Eastern, EST, ET, New York, GMT+4, UTC+4
Can you think of a time when the format of dates or times impacted you in your professional role? Tell me about it.
Based on the research goals and timeline, I recruited participants via UserTesting:
N= 16 participants
Screened for:
Representation in all regions we do business (AMER, EMEA, APJC, minimum 5/region).
Range of organization sizes.
Range of roles within organizations.
Actual Cisco customers and partners:
Which of the following companies’ products or services have you used in your job in the last year?
[Cisco quiz question to validate they really have used Cisco]
KEY LEARNINGS
Complex systems require consistent character counts.
Technical users rely on consistency in date and time formatting for dates within their environments (e.g., for things like security patches and software updates), so consistent character counts are a must.
Unclear formatting has caused confusion for users.
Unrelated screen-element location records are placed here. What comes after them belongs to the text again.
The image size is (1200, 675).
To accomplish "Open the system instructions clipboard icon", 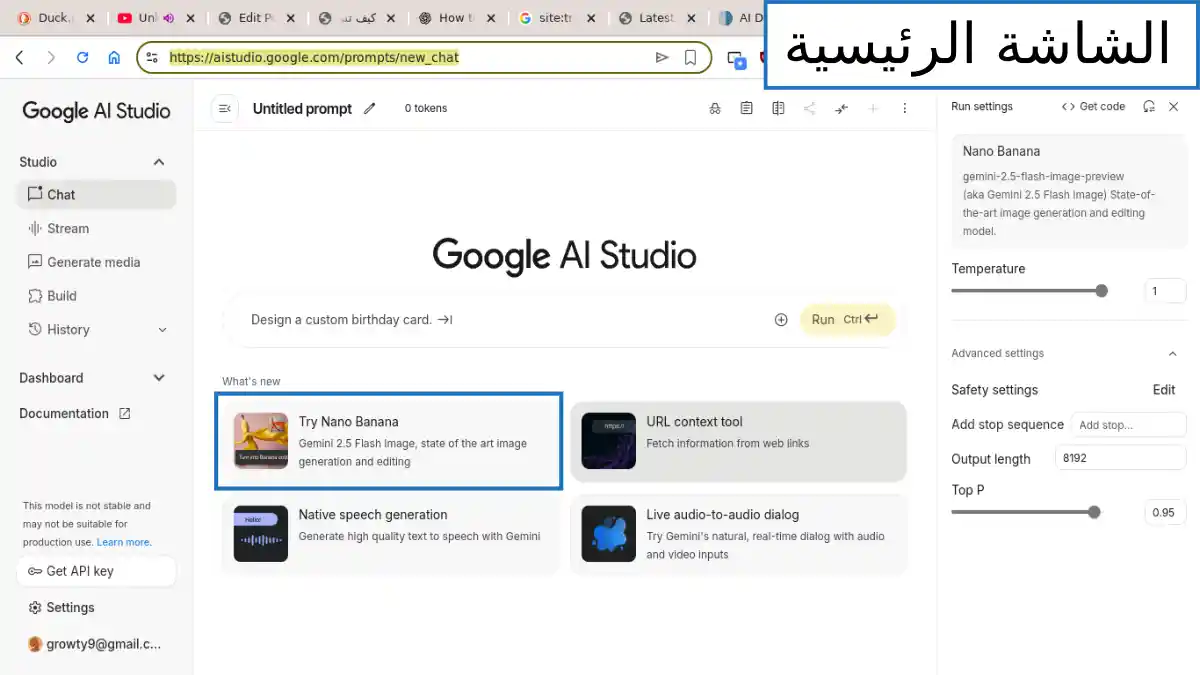I will tap(746, 108).
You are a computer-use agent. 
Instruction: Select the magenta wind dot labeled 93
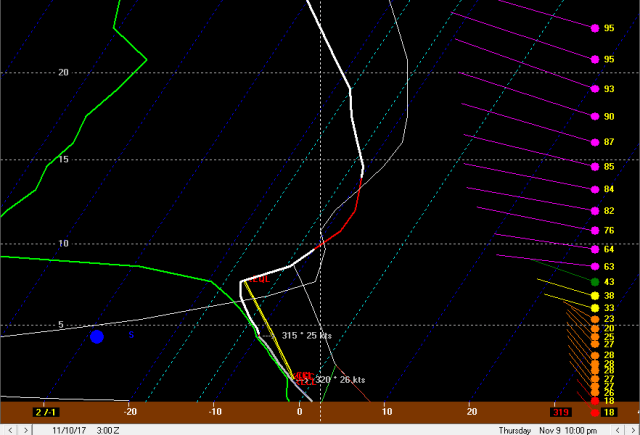(595, 89)
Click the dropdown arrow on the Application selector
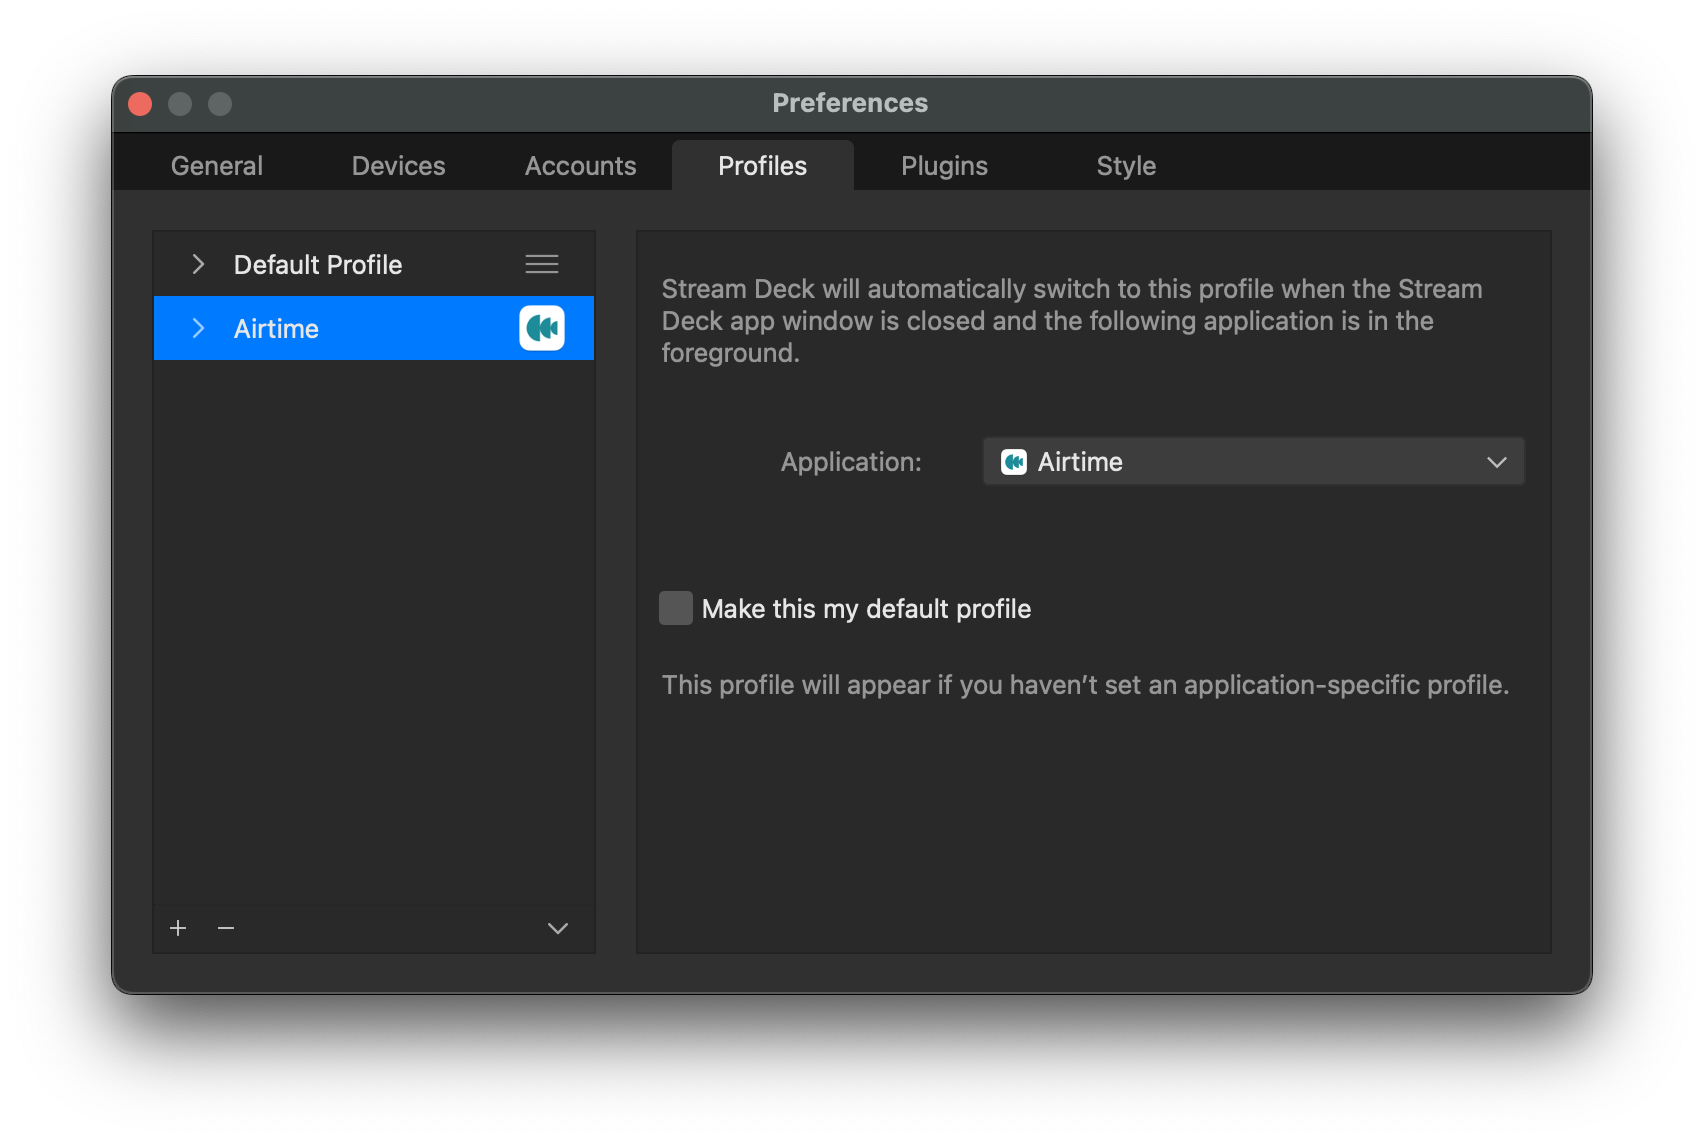The height and width of the screenshot is (1142, 1704). 1496,461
While none recalled a specific time when inconsistency specifically caused issues for them, I heard many stories about confusion regarding some date & time formats, consistent with our past research.
Across regions, participants were more accurate at identifying 3-letter month abbreviations over 2-letter abbreviations.
JUN, SEP > JN, SP
Participants confused some abbreviations with industry terms, like:
JUN/JN → Juniper Networks (a competitor)
SEP/SP → Secure Endpoint Protection (a Cisco product)
Once they got one month abbreviation correct, they got all the rest correct.
The 12-hour time format was the most clear across regions.
5:00 PM > 17:00
Time zones that don’t account for daylight savings time lead to confusion.
Not every region observes daylight savings time in the same way, or at all, so when time zones don't call out whether a region is or is not in daylight savings time, it can be confusing.
PST, Pacific Standard Time > PT, Pacific, Los Angeles
RESEARCH IMPACT
Based on my reconnemdations and collaboration with key design stakeholders, we set Cisco-wide standards for formatting dates, times, and timezones across assets.
I shared these standards with the brand team, and distributed them widely in Cisco internal channels to reach a broad audience of relevant stakeholders, including more designers, marketers, communications leads, etc.
These standards left me with a bigger question: What do we do as researchers with these kinds of "best practices" insights?
The Cisco User Experience Design Guide
Inspired by this research, I drafted the first-ever Cisco UX Design Guide, covering research-backed UX best practices regarding things like:
formatting standards,
terminlology standards,
iconography standards,
and general, known user preferences.